[proofplan]
Starting from a countable cover by compact sets (guaranteed by $\sigma$-compactness), we inductively construct an exhaustion $\{K_j\}$ where each $K_j$ is contained in the interior of $K_{j+1}$. At each stage, we enlarge the current compact set by covering it with finitely many precompact open neighbourhoods (provided by local compactness and the Hausdorff property) and taking the closure. The "moreover" statement follows from the nesting: any compact set $L$ is covered by the interiors $\operatorname{int}(K_j)$, which form an open cover of $X$, and compactness of $L$ extracts a finite subcover.
[/proofplan]
[step:Cover each compact set by finitely many precompact open neighbourhoods]
Since $X$ is $\sigma$-compact, write $X = \bigcup_{i=1}^\infty L_i$ where each $L_i \subset X$ is compact. Since $X$ is locally compact Hausdorff, for each $x \in X$ there exists an open set $U_x \subset X$ containing $x$ such that $\overline{U_x}$ is compact. (This uses local compactness to find an open neighbourhood contained in a compact set, and the Hausdorff property to ensure the compact set is closed by [Compact Subspaces and Hausdorff Spaces](/theorems/307), so that we may take $\overline{U_x}$ to be contained in that compact set, hence compact.)
For each compact set $L_i$, the open cover $\{U_x\}_{x \in L_i}$ admits a finite subcover by compactness. This observation is used in the inductive step below.
[/step]
[step:Inductively construct the exhaustion sequence]
We construct $\{K_j\}_{j=1}^\infty$ by induction. Set $K_1 := L_1$.
**Inductive step.** Suppose $K_j$ has been constructed and is compact. Consider the compact set $K_j \cup L_{j+1}$, which is compact as the union of two compact sets. For each point $x \in K_j \cup L_{j+1}$, choose a precompact open neighbourhood $U_x$ (as in the previous step). By compactness of $K_j \cup L_{j+1}$, finitely many of these cover it:
\begin{align*}
K_j \cup L_{j+1} \subset U_{x_1} \cup \cdots \cup U_{x_m}.
\end{align*}
Define
\begin{align*}
K_{j+1} := \overline{U_{x_1}} \cup \cdots \cup \overline{U_{x_m}}.
\end{align*}
Since each $\overline{U_{x_k}}$ is compact and a finite union of compact sets is compact, $K_{j+1}$ is compact. Moreover,
\begin{align*}
K_j \cup L_{j+1} \subset U_{x_1} \cup \cdots \cup U_{x_m} \subset \operatorname{int}\left(\overline{U_{x_1}} \cup \cdots \cup \overline{U_{x_m}}\right) = \operatorname{int}(K_{j+1}),
\end{align*}
where the last inclusion holds because $U_{x_1} \cup \cdots \cup U_{x_m}$ is open and contained in $K_{j+1}$, so it is contained in $\operatorname{int}(K_{j+1})$. In particular, $K_j \subset \operatorname{int}(K_{j+1})$.
[guided]
The inductive construction must achieve two goals simultaneously: (i) each $K_j$ sits inside the interior of $K_{j+1}$, and (ii) the union $\bigcup K_j$ exhausts $X$.

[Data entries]
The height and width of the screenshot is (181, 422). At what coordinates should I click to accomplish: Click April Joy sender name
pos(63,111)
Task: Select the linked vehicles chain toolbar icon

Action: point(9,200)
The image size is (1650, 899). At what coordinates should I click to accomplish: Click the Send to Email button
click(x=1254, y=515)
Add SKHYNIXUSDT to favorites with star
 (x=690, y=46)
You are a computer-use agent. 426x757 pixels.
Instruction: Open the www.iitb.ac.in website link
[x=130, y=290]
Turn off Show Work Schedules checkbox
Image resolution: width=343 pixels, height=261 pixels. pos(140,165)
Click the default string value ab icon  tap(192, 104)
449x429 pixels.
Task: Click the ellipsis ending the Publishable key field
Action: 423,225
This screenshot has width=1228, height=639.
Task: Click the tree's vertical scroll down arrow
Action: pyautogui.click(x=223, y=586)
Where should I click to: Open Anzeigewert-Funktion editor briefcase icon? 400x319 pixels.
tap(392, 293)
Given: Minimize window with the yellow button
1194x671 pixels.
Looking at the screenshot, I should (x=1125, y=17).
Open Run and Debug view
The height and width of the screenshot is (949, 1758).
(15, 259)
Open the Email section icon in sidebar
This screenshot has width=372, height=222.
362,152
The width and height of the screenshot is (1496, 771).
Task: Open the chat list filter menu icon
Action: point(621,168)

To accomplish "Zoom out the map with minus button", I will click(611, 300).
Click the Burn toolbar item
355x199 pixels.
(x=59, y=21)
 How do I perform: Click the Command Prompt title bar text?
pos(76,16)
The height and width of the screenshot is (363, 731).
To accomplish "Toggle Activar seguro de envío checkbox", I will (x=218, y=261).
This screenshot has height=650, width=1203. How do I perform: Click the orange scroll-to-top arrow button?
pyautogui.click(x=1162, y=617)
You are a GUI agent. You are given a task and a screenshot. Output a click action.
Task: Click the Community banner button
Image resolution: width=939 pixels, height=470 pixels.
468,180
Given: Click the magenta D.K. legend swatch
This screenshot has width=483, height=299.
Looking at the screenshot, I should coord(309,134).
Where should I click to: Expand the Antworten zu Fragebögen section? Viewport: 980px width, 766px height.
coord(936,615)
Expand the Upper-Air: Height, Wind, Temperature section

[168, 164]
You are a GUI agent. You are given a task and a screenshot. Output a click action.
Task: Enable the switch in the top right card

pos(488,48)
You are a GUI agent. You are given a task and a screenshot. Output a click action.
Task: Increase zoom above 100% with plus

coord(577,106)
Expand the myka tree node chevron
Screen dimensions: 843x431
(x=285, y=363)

# Work to complete
1 – In the proof, what is $K_1$ set equal to at the start of the induction?
2 – Return the lines of the data entries from the line with "Click the default" up to and including the line with "will (x=218, y=261).", unchanged.

# Responses for each task
1 – $K_1 := L_1$

2 –
Click the default string value ab icon  tap(192, 104)
449x429 pixels.
Task: Click the ellipsis ending the Publishable key field
Action: 423,225
This screenshot has width=1228, height=639.
Task: Click the tree's vertical scroll down arrow
Action: pyautogui.click(x=223, y=586)
Where should I click to: Open Anzeigewert-Funktion editor briefcase icon? 400x319 pixels.
tap(392, 293)
Given: Minimize window with the yellow button
1194x671 pixels.
Looking at the screenshot, I should (x=1125, y=17).
Open Run and Debug view
The height and width of the screenshot is (949, 1758).
(15, 259)
Open the Email section icon in sidebar
This screenshot has width=372, height=222.
362,152
The width and height of the screenshot is (1496, 771).
Task: Open the chat list filter menu icon
Action: point(621,168)

To accomplish "Zoom out the map with minus button", I will click(611, 300).
Click the Burn toolbar item
355x199 pixels.
(x=59, y=21)
 How do I perform: Click the Command Prompt title bar text?
pos(76,16)
The height and width of the screenshot is (363, 731).
To accomplish "Toggle Activar seguro de envío checkbox", I will (x=218, y=261).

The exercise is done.